Figure 3-12 graphically represents the disruptive scenario results (Figure 3-6) with the individual realizations removed and the statistical measures—the mean and the 5th and 95th percentiles—displayed separately. This representation emphasizes the general features of the diagram without all of the details. Examining the annual dose histories from the standpoint of the probability distribution of realizations provides insights into the aggregate or system-level significance of uncertainties of the inputs. For instance, the horsetail diagrams can be sliced vertically, at particular times, or horizontally, at particular dose rates, to reveal details of the distributions. A variant of this approach is to produce a slice at the time of the peak of the mean of the realizations. Figure 3-13 is an example of this type of diagram for the realizations shown in Figure 3-6. Figure 3-13 includes a cumulative distribution function created by summing the number of realizations at particular probability-weighted annual doses (Figure 3-13a) and a histogram created by summing the number of realizations within various dose-rate increments (Figure 3-13b). These types of plots provide additional insights into the details of the TSPA results. The cumulative distribution functions and histograms are most useful for comparisons between different TSPA models. For instance, the slope of the cumulative distribution function is a function of the amount of uncertainty captured in the TSPA calculation. Comparison of cumulative distribution functions constructed for different TSPA models, such as the TSPA-SR model and the supplemental TSPA model, will immediately reveal differences in the degree of uncertainty quantification because of differences in the slopes of the cumulative distribution functions. Examination of the histogram reveals that the results at the time of the peak mean dose have an approximately normal distribution when the results are plotted on a logarithmic axis. Additional insights into uncertainty can be obtained by comparing cumulative distribution functions and histograms generated for the various TSPA models (Williams 2001c, Section 2).

Using the final NRC rule at 10 CFR 63.303 (66 FR 55732) as guidance, performance is evaluated with reference to the mean value of the output of the performance assessment model. A comparison of the mean annual dose from the results of the model simulations using the revised supplemental TSPA model, as presented in the TSPA Report for Final Environmental Impact Statement and Suitability Evaluation (Williams 2001a, Figure 6-14), shows that the dose is below applicable radiation protection standards (15 mrem/yr for individual protection). Table 3-3 summarizes the results of these simulations and shows the peak mean annual dose for the nominal and disruptive scenarios for both higher- and lower-temperature operating modes over the 10,000-year regulatory compliance period. Table 3-3 presents the peak 95th percentile dose for the multiple realizations for the same cases. These data provide confidence in the expected repository performance because peak values of the 95th percentile data are also below the applicable limits, meaning that 95 percent of the realizations yielded peak doses that are less than the values shown on the table. For example, the 10,000-year peak 95th percentile value for the disruptive scenario (igneous-activity case), higher-temperature operating mode, is 4.1 × 10-1 mrem/yr, indicating that 4,750 of the 5,000 realizations for that case had a peak value less than 4.1 × 10-1 mrem/yr. Results shown in Table 3-3 are summarized from Table 6-1 of the TSPA Report for Final Environmental Impact Statement and Suitability Evaluation (Williams 2001a), which also presents results for other time frames. Further, examination of the plots presented in the TSPA Report for Final Environmental Impact Statement and Suitability Evaluation (Williams 2001a, Figures 6-10a and 6-11a) shows that all doses for all realizations are less than the applicable radiation protection standard.

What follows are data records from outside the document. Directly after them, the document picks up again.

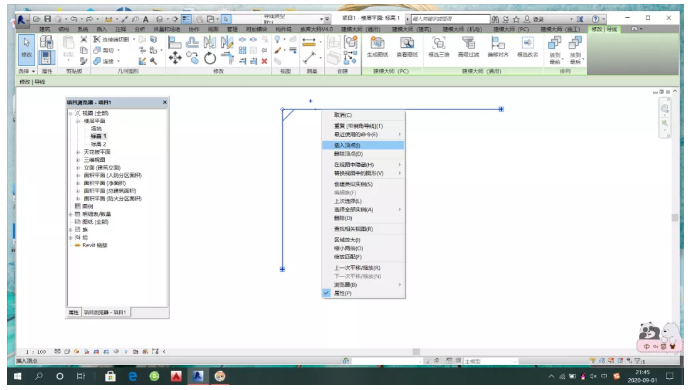Open the 选择 panel dropdown
This screenshot has height=390, width=691.
click(x=26, y=71)
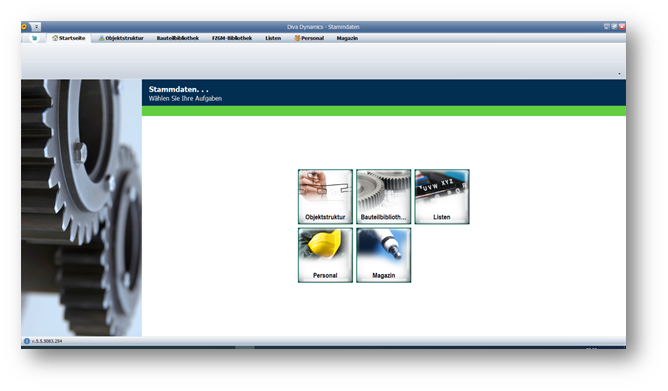The height and width of the screenshot is (391, 668).
Task: Open the Objektstruktur tile with puzzle image
Action: pos(325,196)
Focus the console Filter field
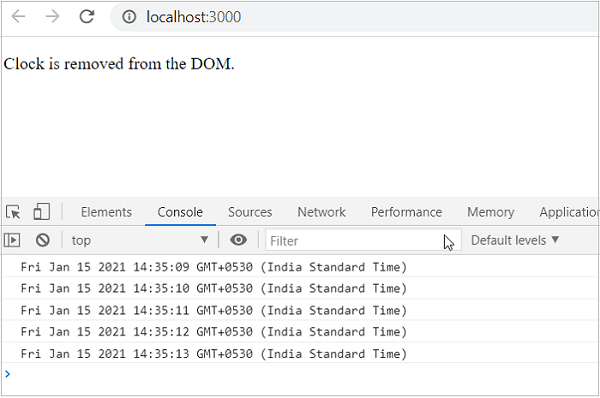This screenshot has width=600, height=398. [x=364, y=240]
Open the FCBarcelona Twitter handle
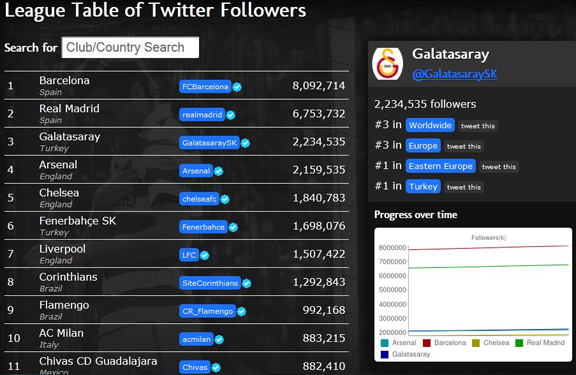The width and height of the screenshot is (576, 375). click(x=205, y=87)
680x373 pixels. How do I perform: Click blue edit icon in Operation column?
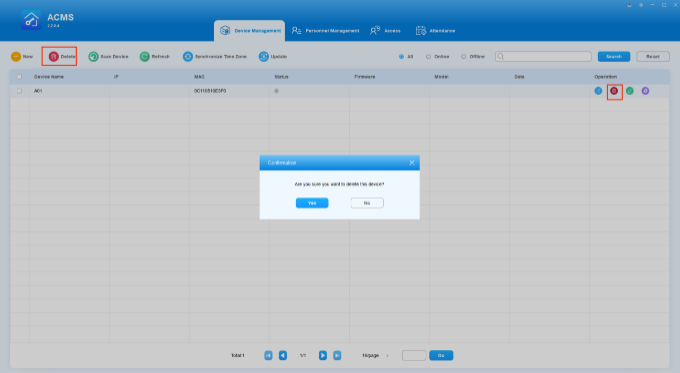(598, 91)
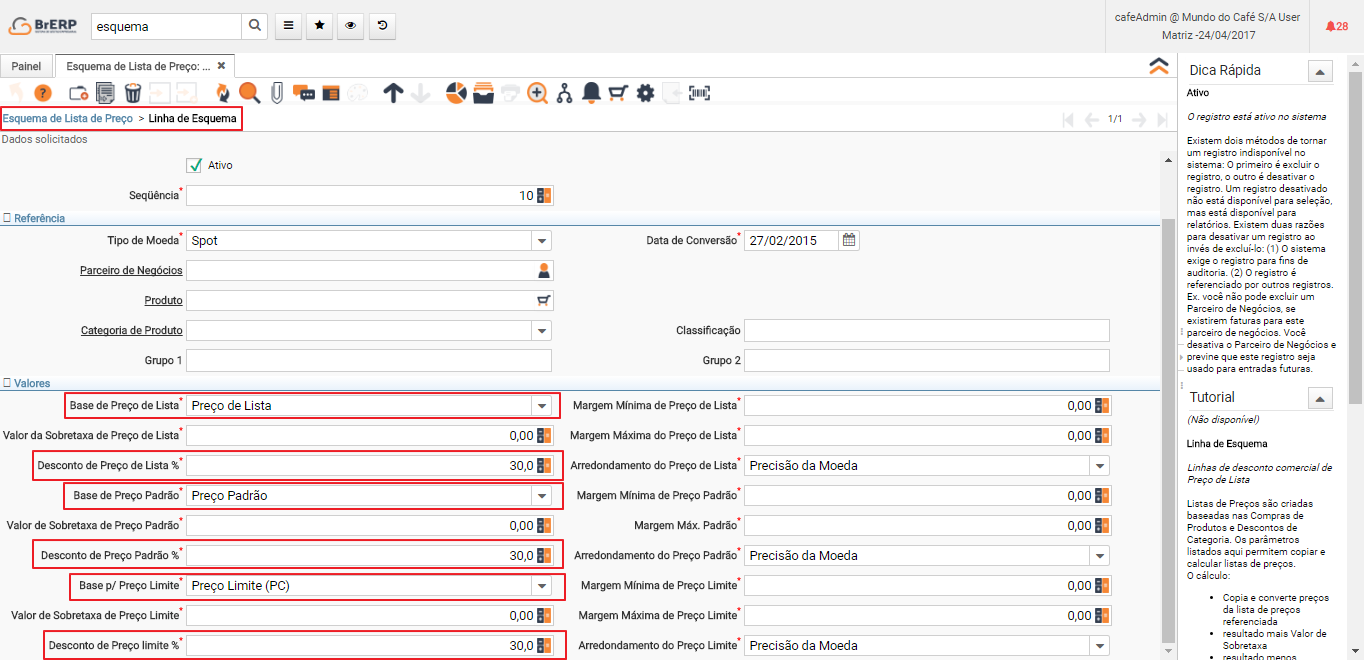Viewport: 1364px width, 660px height.
Task: Open the chat speech bubbles icon
Action: click(304, 93)
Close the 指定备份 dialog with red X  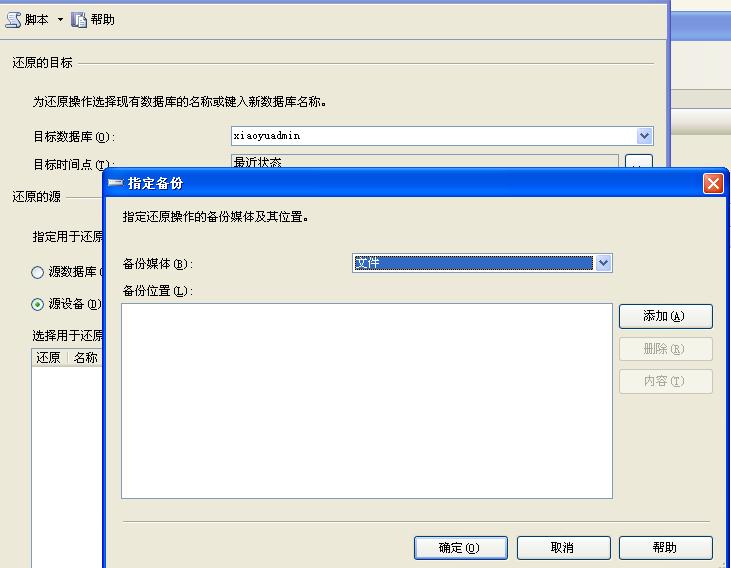(x=713, y=184)
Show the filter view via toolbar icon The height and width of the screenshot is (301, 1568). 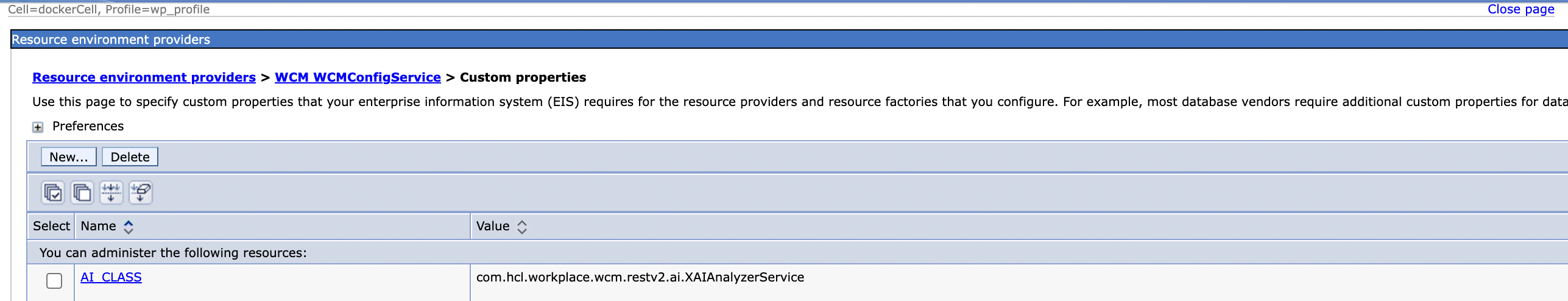111,193
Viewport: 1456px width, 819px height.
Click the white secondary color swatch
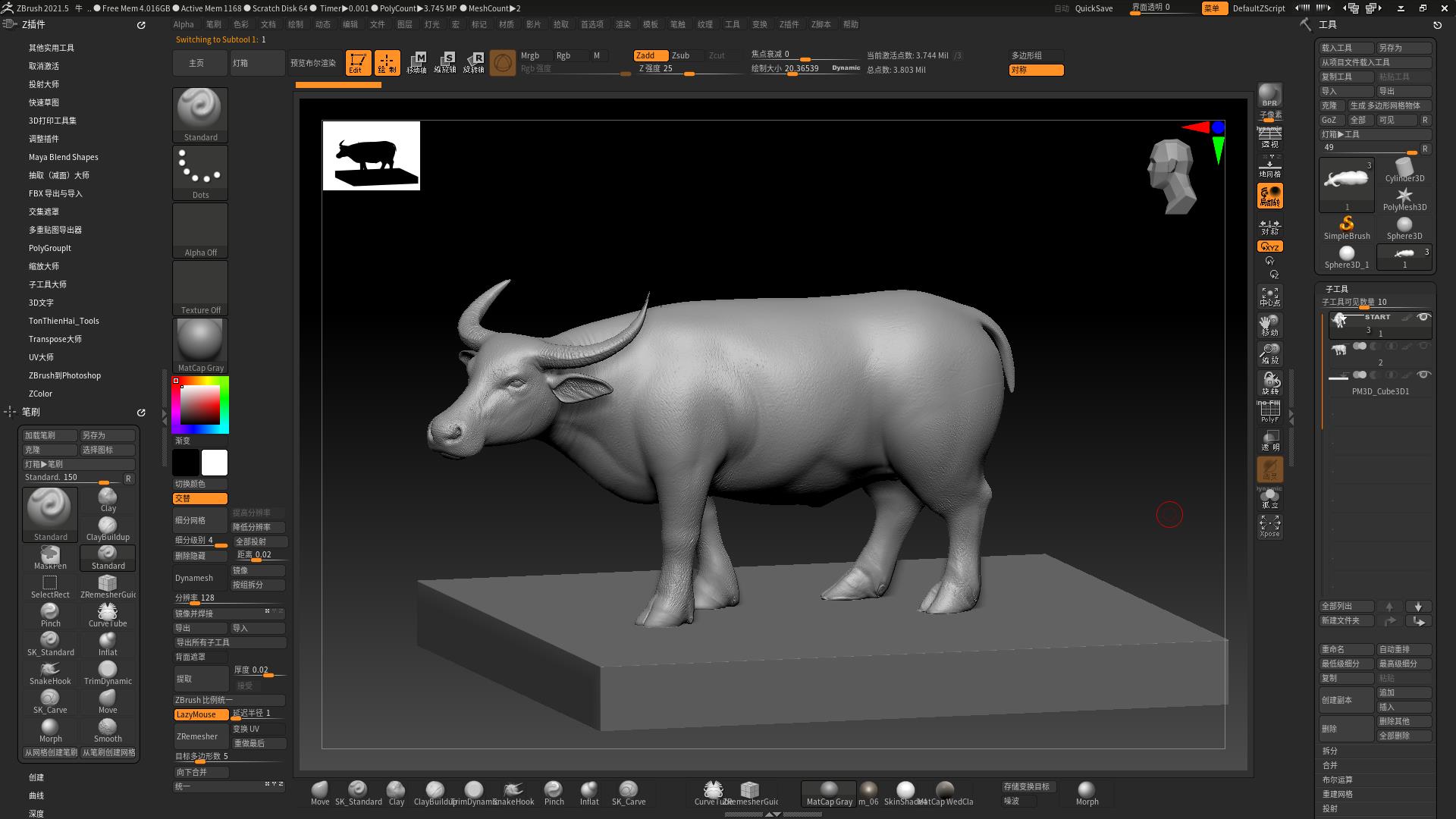(x=214, y=463)
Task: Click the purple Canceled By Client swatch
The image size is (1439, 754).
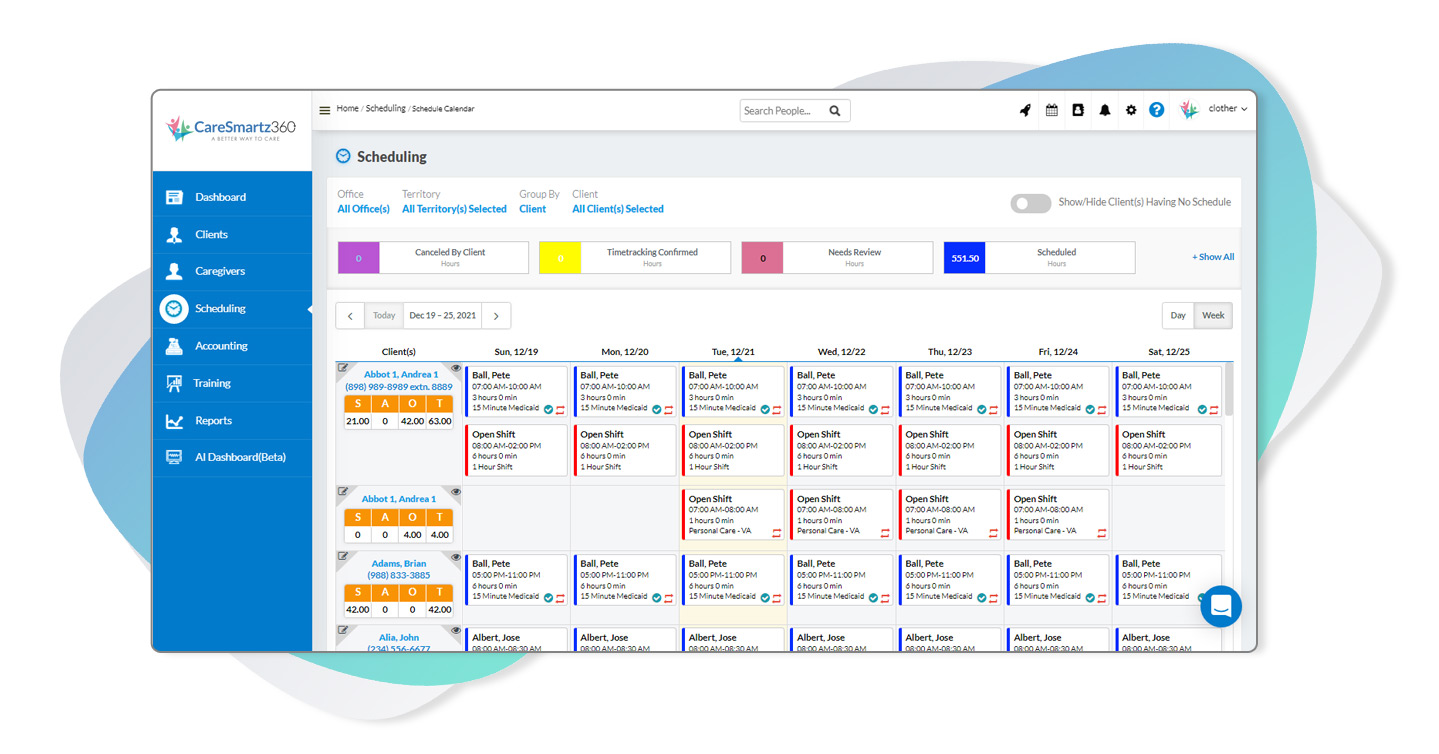Action: click(358, 258)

For purposes of comparison to the individual protection standard (combined nominal and disruptive scenario), the revised supplemental TSPA model calculated doses in a manner consistent with the final EPA rule at 40 CFR 197.21 as discussed in the TSPA Report for Final Environmental Impact Statement and Suitability Evaluation (Williams 2001a). The final EPA rule provides a definition of the boundary between the controlled area and the accessible environment and mandates the location at which releases and doses must be assessed. Dose is calculated to the reasonably maximally exposed individual, a hypothetical person, located at the point above the highest concentration of radionuclides in the simulated plume of contamination where the plume crosses the southernmost boundary of the controlled area (at a latitude of 36° 40' 13.6661" North) and reaches the accessible environment. This distance is approximately 18 km (11 mi), compared to the original distance of approximately 20 km (12 mi) used in the saturated zone transport modeling calculations supporting the TSPA-SR model and supplemental TSPA model analyses. The revised supplemental TSPA model utilized a slice-of-the-plume method to calculate the dose to the reasonably maximally exposed individual based on an average annual water demand of approximately 2,000 acre-ft of groundwater. Using this method, 100 percent of the released radionuclides reaching the accessible environment are contained in that groundwater volume which represents the amount of water that would be withdrawn. This method minimizes the effects of natural dilution processes that would occur along the flow path and bounds potential consequences. This volume of water is an average volume necessary to operate 15 to 25 farms, representing a range of annual groundwater volumes from 887 to 3,367 acre-ft, consistent with the proposed NRC licensing rule 10 CFR 63.115 (64 FR 8640). In addition, the revised supplemental TSPA model, consistent with 40 CFR 197.21, used a daily average groundwater consumption of 2.0 L (0.53 gal), compared to the daily average groundwater consumption volume of 2.1 L (0.55 gal) in the earlier TSPA models.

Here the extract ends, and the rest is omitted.